Schodorf told The Wichita Eagle that building the cabin in 1977 to the specifications in Wilder’s book was daunting.

When the Ingalls family built their cabin, they had three people, a horse and a wagon.

It took the Kurtis family three months, 150 volunteers, chain saws and pickups.

But that cabin wasn’t built to last, either, and Schodorf, president of the Little House on the Prairie site board, announced last summer that it would be rebuilt.

“It was unsafe, the logs on one side were totally rotted and listing severely,” said Davis, who, along with two other men, tore the old cabin down last month, saving what they could to re-use in the new cabin. “It wasn’t safe to walk in there, plus they said there was a snake in there.”

The 2018 version of the cabin took more than 100 trees. Three men used chain saws and drills.

In the process, Davis has developed a profound respect for Pa Ingalls.

“When you consider the amount of wood he had to have, the size of wood and the number of people available to put up these structures, I can’t fathom it,” Davis said. “I read the book three or four times to get the nuances. He skidded the logs a mile from over there, down there and over there. He had only two horses and it took him two months to get the wood here. That’s a lot of work.”

Pa Ingalls chopped down the trees with an ax and band saw. He used a hand auger and put the cabin together with pegs. He did most of the work himself.

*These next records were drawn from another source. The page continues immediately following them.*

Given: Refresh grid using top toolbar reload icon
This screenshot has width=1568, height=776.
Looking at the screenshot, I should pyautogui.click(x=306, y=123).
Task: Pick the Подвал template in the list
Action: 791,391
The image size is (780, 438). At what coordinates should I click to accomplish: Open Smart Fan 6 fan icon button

Ma Ingalls, who was pregnant, helped some, and a neighbor helped toward the end of the construction.

The cabin is 13 by 17 feet, with 6-foot-high walls and the peak at 9 feet.

Davis, who considers himself “a log home freak,” said he has built 32 log homes and worked on 500 cabins.

Recently, Davis and two other men - M.D. Rahaman (Schodorf’s son-in-law) and Samuel Mauk from Sedan - began the task of placing the new Osage orange logs in a modified Swedish Cope style, meaning the logs have been rounded out on the inside with a half-moon-shaped groove that’s designed for the log to sit flat.

Davis estimates that some of the heaviest logs weigh as much as 300 pounds. A concrete pad was laid as the cabin’s foundation, and threaded steel rods link the logs.

“We are trying to keep the authenticity of what was here, but we’ve added some modern touches so that they won’t be facing some of the same issues in 30 years or so,” Davis said. “But holy cow, this Osage orange is hard. It cuts hard. It drills even harder.”

More than 20,000 people from around the world visit the cabin site each year to see one of the sites Laura Ingalls Wilder featured in a series of books based on her pioneer experiences.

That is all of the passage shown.